El antiguo grado elemental de conservatorio -hoy enseñanzas elementales, cuatro cursos desde los siete años- pasa a ser competencia exclusiva de las comunidades autónomas, que integrarán a las escuelas de música municipales y de carácter privado en la red. "Eso no significa que pierdan entidad o categoría. Era un clamor del sector que estas enseñanzas perdieran la rigidez académica cuando hay una gran demanda", argumenta Pérez Iriarte. "La LOE da un paso valiente y no tanto en un cambio sustancial sino en sancionar a través de la ley lo que era una realidad social y una exigencia pedagógica y de organización de las comunidades autónomas". "Algunas comunidades con mucha tradición musical ya habían decidido no implantar los estudios reglados, sino ofrecer una red de escuelas en su propio ámbito de gestión. No puede haber un modelo único cuando, por ejemplo en Valencia, tienen bandas de música desde hace muchas generaciones", explica el catedrático Zaldívar.
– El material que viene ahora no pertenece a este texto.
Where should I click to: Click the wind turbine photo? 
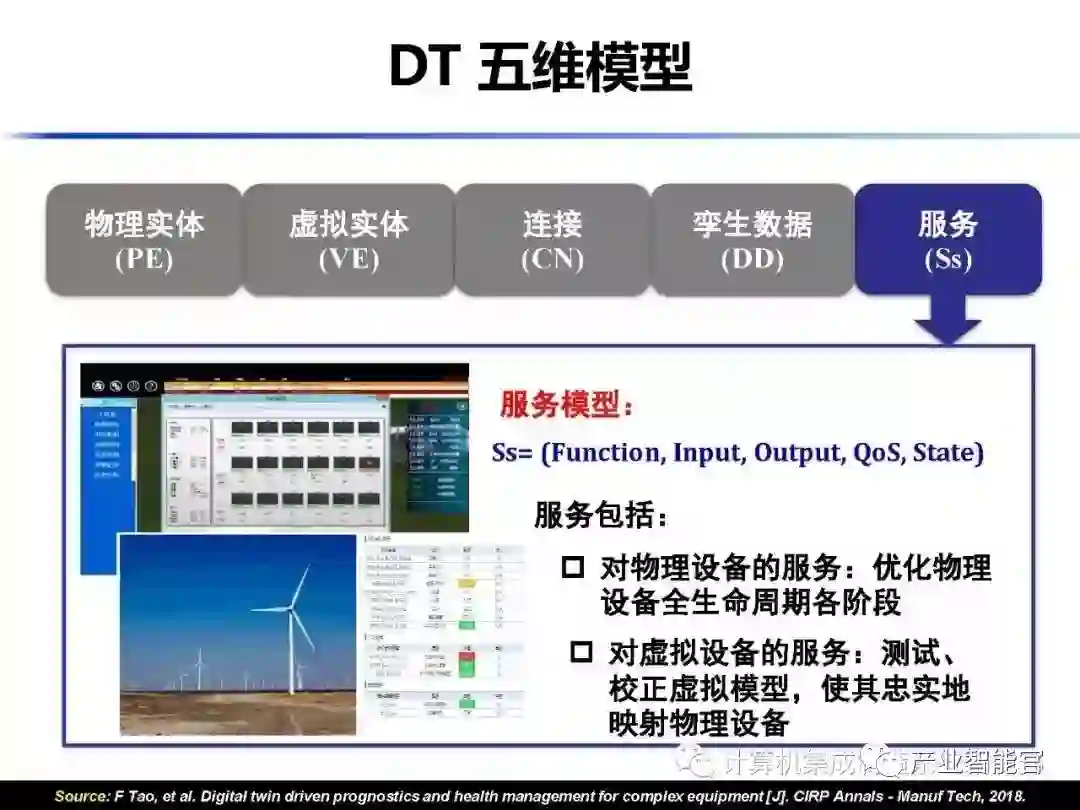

La cesión a las comunidades autónomas del control de las enseñanzas elementales de música está resultando problemática en algunos lugares. En la Comunidad de Madrid los directores de los conservatorios han presentado un plan alternativo al primer borrador del Gobierno regional, que preveía la reducción de las clases individuales a media hora semanal frente a la hora actual, además de aumentar el número de alumnos por clase que por ahora se mantiene en 15 para Lenguaje Musical. Los sindicatos FETE-UGT y CC OO han apoyado a los directores, y éstos han transmitido serenidad a los padres tras la acogida de su propuesta.
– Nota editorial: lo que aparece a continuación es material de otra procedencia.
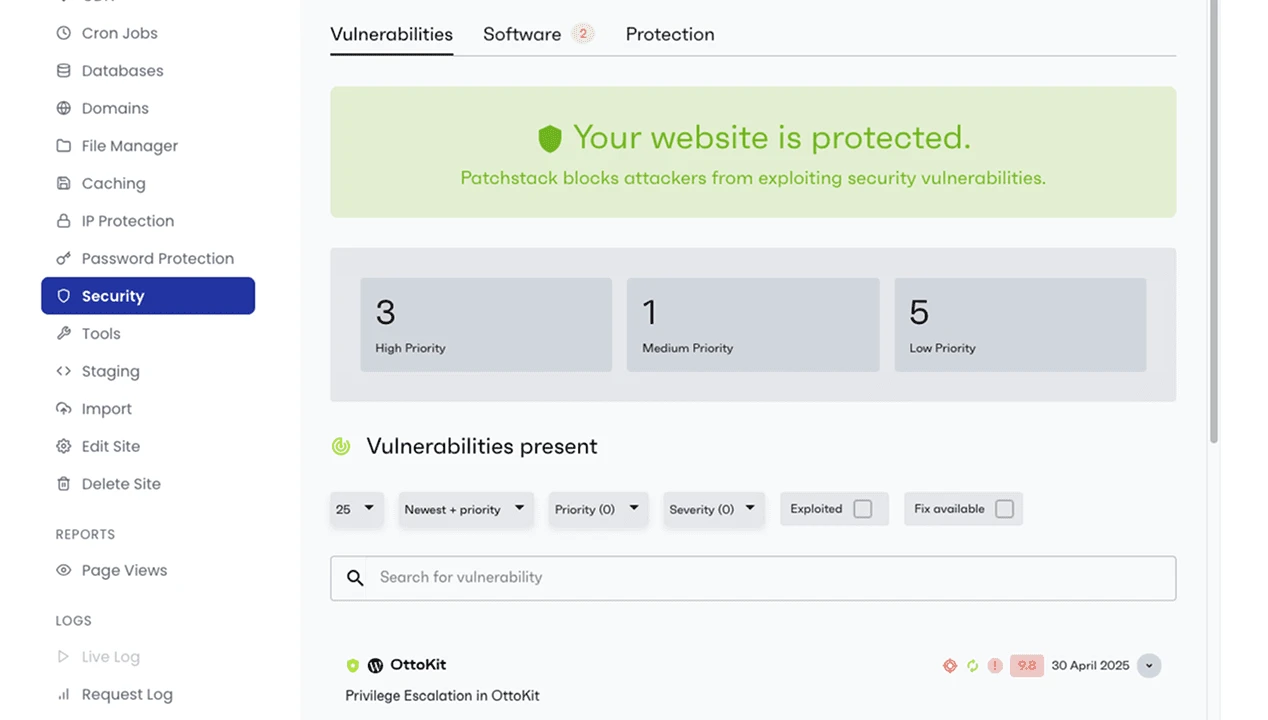Screen dimensions: 1268x720
Task: Open the 25 per-page dropdown
Action: pos(356,509)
Las enseñanzas profesionales en conservatorio -antes estudios medios, de seis años de duración- seguirán dependiendo de Educación, habrá una prueba de acceso y una gran exigencia. Además, se van a crear 10 especialidades (pasando de 25 a 35) como guitarra y bajo eléctricos -con el fin de potenciar la integración laboral en conjuntos de jazz- o canto flamenco.
Educación vende la reforma como "la apuesta más arriesgada y valiente de este siglo", mientras el Coaem teme la "analfabetización artística". Es difícil ponerse de acuerdo cuando se trata de la eterna maría del horario escolar.
(fuente: clic aquí)
oscar dijo
La música EDUCA. Lo verdaderamente interesante de la asignatura de música es poder ofrecer a los alumnos un espacio y un tiempo para una relación social guiada. A través del canto colectivo, la danza o una interpretación instrumental los niños aprenden, se esfuerzan en obtener un buen resultado, se fomenta la confianza y responsabilidad gracias al trabajo cooperativo, además de poder disfrutar en grupo.
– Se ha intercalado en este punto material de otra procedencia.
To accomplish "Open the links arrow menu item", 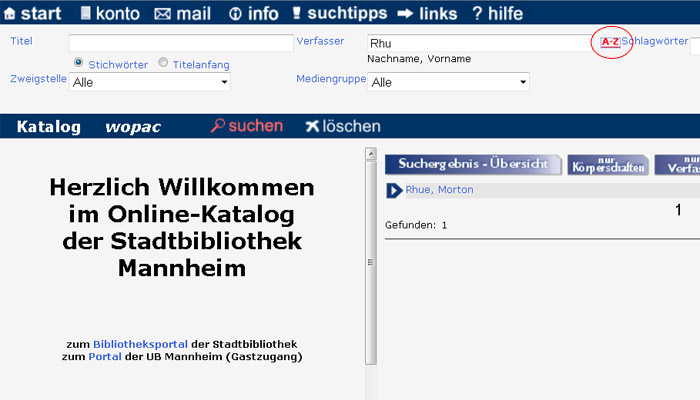I will [406, 14].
Algunos alumnos cuya motivación hacia los estudios era muy baja o casi nula encuentran en la música su tabla de salvación, y a partir de ahí se acelera su proceso de aprendizaje y de socialización.
La música es una necesidad vital para equilibrar un poco la sociedad individualista y competitiva en la que nos encontramos.
Nuestros políticos deberían confiar un poco más en los profesionales de la música, que por otra parte son un modelo de sacrificio y esfuerzo para nuestros niños de hoy.